Mardi 12 septembre, deux députés de la majorité présidentielle ont déposé une proposition de loi qui pourrait appliquer plus fermement les peines d’emprisonnement à l’encontre des auteurs de propos jugés racistes ou antisémites.

Le projet, porté par Caroline Yadan, députée de la 3ème circonscription de Paris et Mathieu Lefèvre, député de la 5ème circonscription du Val-de-Marne, donnerait la possibilité aux tribunaux d’émettre un mandat d’arrêt en cas d’infractions graves à caractère raciste ou antisémite. «Dans notre République, toutes les haines doivent être combattues et toutes les discriminations traquées», a précisé la députée Caroline Yadan sur le réseau social X (ex-Twitter).
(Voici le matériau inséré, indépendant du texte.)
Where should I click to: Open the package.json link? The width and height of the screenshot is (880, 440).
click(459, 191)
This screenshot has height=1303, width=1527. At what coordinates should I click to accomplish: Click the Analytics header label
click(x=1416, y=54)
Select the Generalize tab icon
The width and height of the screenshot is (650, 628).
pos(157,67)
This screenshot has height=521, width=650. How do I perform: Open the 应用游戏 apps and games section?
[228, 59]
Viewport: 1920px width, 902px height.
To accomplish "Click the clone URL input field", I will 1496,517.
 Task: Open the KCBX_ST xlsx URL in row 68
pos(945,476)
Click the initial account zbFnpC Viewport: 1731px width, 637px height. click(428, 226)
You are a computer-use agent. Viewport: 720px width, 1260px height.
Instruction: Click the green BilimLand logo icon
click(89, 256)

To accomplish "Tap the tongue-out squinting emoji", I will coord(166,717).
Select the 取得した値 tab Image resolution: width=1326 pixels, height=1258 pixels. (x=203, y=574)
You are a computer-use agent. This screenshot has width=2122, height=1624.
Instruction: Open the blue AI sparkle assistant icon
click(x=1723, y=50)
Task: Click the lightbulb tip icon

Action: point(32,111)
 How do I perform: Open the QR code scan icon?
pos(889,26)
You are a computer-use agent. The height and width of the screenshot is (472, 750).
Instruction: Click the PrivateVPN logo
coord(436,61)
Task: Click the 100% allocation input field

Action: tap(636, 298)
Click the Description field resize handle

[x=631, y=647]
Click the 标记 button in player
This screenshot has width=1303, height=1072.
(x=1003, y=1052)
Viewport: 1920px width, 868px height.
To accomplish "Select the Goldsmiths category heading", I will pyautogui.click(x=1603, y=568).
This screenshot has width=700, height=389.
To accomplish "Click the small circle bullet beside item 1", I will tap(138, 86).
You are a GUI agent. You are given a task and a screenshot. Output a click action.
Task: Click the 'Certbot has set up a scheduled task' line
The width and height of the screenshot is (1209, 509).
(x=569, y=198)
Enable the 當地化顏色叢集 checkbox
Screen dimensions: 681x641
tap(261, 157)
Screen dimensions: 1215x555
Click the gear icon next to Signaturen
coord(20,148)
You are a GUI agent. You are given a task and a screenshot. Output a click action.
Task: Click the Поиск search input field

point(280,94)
Cette proposition s’inscrit dans un large plan gouvernemental contre le racisme, l’antisémitisme et les discriminations, dont les grands axes ont été annoncés par Élisabeth Borne en janvier dernier. Celui-ci s’attèle entre autres aux cas de délits relevant du droit de la presse, c’est-à-dire les «condamnations à caractère raciste ou antisémite», «contestations de crime contre l’humanité» et l’«apologie de crime contre l’humanité ou de crime de guerre», tous définis par la loi du 29 juillet 1881.

«On s’est aperçus qu’il y avait un vide juridique dans lequel s’engouffraient de nombreux auteurs d’infractions graves à caractère raciste et antisémite», explique Caroline Yadan. «Aujourd’hui, il suffit d’être hors de portée pour échapper à sa condamnation, car cette loi de 1881 ne prévoit pas la possibilité d’assortir les peines de détention graves (minimum un an) d’un mandat d’arrêt», poursuit la députée de Paris.

C’est le cas de l’essayiste d’extrême droite Alain Soral, condamné le 15 avril 2019 par le tribunal correctionnel de Paris à un an de prison, pour contestation de crime contre l’humanité. En raison de son absence au procès, le tribunal avait assorti sa décision d’un mandat d’arrêt.

Condamné à de multiples reprises pour des faits similaires, cette décision aurait dû envoyer définitivement Alain Bonnet, de son vrai nom, derrière les barreaux. Pourtant, le parquet a fait appel de la décision, estimant que ce mandat d’arrêt était dépourvu de fondement juridique. En effet, dans le droit français, l’émission d’un mandat d’arrêt peut être prononcée uniquement s’il s’agit d’un délit de droit commun ou d’ordre militaire. Or Alain Soral a été condamné pour un délit de presse, sur la base de l’article 24 bis de la loi de 1881 sur la liberté de la presse. Il a donc échappé à une peine de prison ferme.

Caroline Yadan pointe également les cas du militant d’extrême droite Hervé Ryssen, du négationniste Vincent Reynouard, ou encore du néo-nazi Boris Le Lay, qui agit depuis le Japon.

À ce jour, l’injure non publique à caractère raciste, sexiste ou homophobe constitue une contravention de 5ème classe qui expose son auteur à une peine maximale de 1500 euros d’amende. À l’inverse, la même injure lorsqu’elle est publique devient un délit puni d’un an d’emprisonnement et de 45.000 euros d’amende.

«Il y a une vraie différence de traitement juridique entre l’injure publique et l’injure non publique, alors même que lorsque l’on reçoit des messages à caractère antisémite ou raciste, ça reste extrêmement grave», souligne Caroline Yadan. L’injure est punie d’une «simple contravention», «pourtant le mal fait à la victime est aussi important», ajoute-t-elle. C’est pourquoi, avec Mathieu Lefèvre, la députée propose «de transformer l’injure non publique à caractère discriminatoire en délit, et de prévoir une circonstance aggravante en cas d’infractions à caractère raciste ou antisémite non publiques commises par des personnes dépositaires de l’autorité publique».

Si cette loi entrait en vigueur, l’auteur du courrier antisémite dont a récemment été victime la présidente de l’Assemblée Nationale, Yaël Braun Pivet, encourrait «une peine beaucoup plus importante», malgré «le caractère non publique de cette attaque», conclut Caroline Yadan.